There are 10 of these. Since there are {8 choose 4} = 70 orders in all, 48 of them are recoverable.

## Solutions for Section 19.2

### Exercise 19.2.1(a)

```                _____________________
|                   |
A    |                   v    B
T_0 ----> T1       T2 ----> T3 ----> Tf
| |          A       ^         ^
| |__________________|         |
|              A               |
|______________________________|
```

Above is the polygraph. We have labeled with A the arcs due to the reading of A, and likewise for B. The two unlabeled arcs are second-phase requirements that the other writers of B --- T1 and T2 --- not interfere with the reading of B. by the final ``transaction'' Tf.

Clearly, T3 must come last in an view-serializable schedule, but there is no required ordering of T1 and T2. Notice that conflict-serializability would require T1 to precede T2, because their writes of B cannot swap places.

### Exercise 19.2.2(a)

For conflict-equivalent schedules, the three writes must remain in order, but the three reads may be moved anywhere, as long as they precede the write by the same transaction.

Start with the three writes. We can only place r1(A) prior to w1(B). Next, we can place r2(A) in any of the three positions prior to w2(B). At the last step, there are now five places where we can put r3(A) prior to w3(B). Thus, there are 15 conflict-equivalent schedules.

For view-serializable orders, there are the above 15, and another 15 in which w1(B) is placed after w2(B). Intuitively, we can do so because neither T1 nor T2 have their value of B read, so the order in which they write doesn't matter.

## Solutions for Section 19.3

### Exercise 19.3.1(a)

All locks are granted until w3(B).
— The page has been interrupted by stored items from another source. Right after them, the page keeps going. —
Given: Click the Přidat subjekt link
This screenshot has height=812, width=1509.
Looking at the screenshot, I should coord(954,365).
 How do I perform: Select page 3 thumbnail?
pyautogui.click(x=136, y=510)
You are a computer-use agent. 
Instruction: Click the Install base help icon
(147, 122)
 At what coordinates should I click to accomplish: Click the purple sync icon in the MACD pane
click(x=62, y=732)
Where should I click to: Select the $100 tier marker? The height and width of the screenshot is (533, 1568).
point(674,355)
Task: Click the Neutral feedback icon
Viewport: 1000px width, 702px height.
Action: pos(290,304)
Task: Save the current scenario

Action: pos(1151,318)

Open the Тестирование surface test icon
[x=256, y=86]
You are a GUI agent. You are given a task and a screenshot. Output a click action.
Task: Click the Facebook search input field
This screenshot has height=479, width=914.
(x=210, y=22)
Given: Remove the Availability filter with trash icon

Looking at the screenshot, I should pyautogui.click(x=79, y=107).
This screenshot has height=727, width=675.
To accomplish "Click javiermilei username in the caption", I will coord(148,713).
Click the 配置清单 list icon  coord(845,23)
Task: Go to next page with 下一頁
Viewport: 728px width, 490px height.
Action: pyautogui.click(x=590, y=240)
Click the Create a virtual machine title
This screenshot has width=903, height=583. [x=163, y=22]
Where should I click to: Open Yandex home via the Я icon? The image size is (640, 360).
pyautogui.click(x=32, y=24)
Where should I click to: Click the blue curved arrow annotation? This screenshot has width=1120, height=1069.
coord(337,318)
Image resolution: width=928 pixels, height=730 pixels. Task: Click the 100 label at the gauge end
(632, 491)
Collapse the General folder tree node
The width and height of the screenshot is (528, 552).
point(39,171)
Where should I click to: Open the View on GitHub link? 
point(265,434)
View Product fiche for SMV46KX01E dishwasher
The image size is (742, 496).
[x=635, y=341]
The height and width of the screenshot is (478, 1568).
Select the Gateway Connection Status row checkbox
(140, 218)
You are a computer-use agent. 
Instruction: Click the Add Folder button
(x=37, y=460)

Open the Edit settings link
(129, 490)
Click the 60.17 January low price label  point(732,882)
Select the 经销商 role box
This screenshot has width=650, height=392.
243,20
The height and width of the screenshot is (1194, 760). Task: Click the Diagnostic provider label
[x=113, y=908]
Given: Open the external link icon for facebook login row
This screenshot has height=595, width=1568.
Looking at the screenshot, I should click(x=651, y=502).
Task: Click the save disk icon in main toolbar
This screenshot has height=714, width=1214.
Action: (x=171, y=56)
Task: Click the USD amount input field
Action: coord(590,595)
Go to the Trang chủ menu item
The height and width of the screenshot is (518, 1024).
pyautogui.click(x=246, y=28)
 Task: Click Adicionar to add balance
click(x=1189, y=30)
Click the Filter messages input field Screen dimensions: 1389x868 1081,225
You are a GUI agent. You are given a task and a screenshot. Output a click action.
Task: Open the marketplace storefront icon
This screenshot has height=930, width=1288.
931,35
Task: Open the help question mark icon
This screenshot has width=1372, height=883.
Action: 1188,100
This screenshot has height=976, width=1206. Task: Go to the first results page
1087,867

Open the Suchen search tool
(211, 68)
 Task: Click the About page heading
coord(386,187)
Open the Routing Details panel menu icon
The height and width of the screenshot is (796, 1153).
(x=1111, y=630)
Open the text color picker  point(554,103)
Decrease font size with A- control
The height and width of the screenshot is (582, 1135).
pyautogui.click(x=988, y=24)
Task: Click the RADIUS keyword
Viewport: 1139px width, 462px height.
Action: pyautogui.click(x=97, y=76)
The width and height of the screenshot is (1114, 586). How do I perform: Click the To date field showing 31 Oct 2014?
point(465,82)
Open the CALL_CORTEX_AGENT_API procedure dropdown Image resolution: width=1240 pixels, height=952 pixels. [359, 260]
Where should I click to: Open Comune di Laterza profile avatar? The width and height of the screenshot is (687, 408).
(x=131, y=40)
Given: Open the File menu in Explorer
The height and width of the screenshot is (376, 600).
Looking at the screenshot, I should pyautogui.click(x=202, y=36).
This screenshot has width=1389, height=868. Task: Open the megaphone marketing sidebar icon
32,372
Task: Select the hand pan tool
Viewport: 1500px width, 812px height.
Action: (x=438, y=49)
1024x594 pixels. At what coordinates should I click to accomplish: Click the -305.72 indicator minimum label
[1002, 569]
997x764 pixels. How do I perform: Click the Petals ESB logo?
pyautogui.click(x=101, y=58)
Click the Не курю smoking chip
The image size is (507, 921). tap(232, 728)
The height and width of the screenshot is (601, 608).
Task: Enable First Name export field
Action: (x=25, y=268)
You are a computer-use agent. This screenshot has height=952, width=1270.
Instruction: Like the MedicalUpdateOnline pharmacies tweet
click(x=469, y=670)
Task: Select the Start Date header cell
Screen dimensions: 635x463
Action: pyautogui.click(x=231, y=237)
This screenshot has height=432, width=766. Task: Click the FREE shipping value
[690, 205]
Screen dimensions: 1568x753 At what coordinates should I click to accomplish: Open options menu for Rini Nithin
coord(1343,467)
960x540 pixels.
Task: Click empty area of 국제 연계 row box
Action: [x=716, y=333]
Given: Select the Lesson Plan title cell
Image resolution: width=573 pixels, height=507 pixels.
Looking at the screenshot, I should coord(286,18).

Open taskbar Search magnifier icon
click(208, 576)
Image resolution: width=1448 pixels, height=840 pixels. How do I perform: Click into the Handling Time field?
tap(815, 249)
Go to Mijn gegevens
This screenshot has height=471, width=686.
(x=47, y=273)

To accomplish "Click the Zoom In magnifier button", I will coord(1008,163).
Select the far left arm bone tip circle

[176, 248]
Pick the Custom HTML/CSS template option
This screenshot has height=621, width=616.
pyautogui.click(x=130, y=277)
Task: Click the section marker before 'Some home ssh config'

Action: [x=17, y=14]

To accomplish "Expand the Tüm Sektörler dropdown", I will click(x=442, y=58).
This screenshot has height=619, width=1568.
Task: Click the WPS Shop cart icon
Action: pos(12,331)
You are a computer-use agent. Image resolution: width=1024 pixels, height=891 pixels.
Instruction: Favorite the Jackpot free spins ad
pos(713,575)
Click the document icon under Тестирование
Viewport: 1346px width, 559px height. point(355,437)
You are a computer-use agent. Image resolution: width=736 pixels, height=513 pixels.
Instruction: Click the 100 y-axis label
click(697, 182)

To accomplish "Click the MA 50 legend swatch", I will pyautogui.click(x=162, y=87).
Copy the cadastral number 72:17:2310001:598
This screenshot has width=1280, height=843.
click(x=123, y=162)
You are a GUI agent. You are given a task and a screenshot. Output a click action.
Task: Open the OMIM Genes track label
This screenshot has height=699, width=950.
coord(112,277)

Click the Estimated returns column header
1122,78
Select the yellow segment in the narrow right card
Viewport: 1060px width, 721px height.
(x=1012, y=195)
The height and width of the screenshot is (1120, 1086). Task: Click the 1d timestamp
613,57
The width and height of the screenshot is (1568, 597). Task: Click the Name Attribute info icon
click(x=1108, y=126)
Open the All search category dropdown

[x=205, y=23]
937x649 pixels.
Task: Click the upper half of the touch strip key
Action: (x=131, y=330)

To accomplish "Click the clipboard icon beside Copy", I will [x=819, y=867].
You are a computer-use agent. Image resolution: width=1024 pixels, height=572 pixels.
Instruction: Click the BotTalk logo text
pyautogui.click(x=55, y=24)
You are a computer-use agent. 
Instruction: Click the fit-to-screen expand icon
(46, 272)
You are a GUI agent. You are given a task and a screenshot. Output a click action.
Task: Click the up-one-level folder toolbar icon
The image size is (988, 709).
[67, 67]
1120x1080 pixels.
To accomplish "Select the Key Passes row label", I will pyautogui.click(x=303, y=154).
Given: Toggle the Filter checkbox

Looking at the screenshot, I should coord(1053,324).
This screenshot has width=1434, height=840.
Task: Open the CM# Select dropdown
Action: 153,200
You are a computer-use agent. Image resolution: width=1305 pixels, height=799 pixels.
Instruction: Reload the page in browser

Now, T3 has to wait for T2, which has a shared lock on B, and the waits-for graph is
```     T3 ----> T2
```

At the next step, T2 must wait for T1, which has a lock on C. The waits-for graph is:

```     T3 ----> T2 ----> T1
```

Next, w4(A) causes T4 to wait for T1. There is still no cycle, and the waits-for graph is:

```     T3 ----> T2 ----> T1 <---- T4
```

Finally, T1 tries to write D. It cannot get the exclusive lock on D that it needs, because T3 holds a shared lock on D. If we allowed T1 to wait, the graph would be:

```     T3 ----> T2 ----> T1 <---- T4
^                   |
|___________________|
```

Thus, T1 must abort and relinquish its locks. At that time, T2 and T4 can each get the locks they need. When T2 finishes, T3 can proceed.

### Exercise 19.3.7

Suppose T1 is a transaction that tries to lock elements A and B in that order. There are also an indefinitely long sequence of transactions T2, T3,... that lock B and then A.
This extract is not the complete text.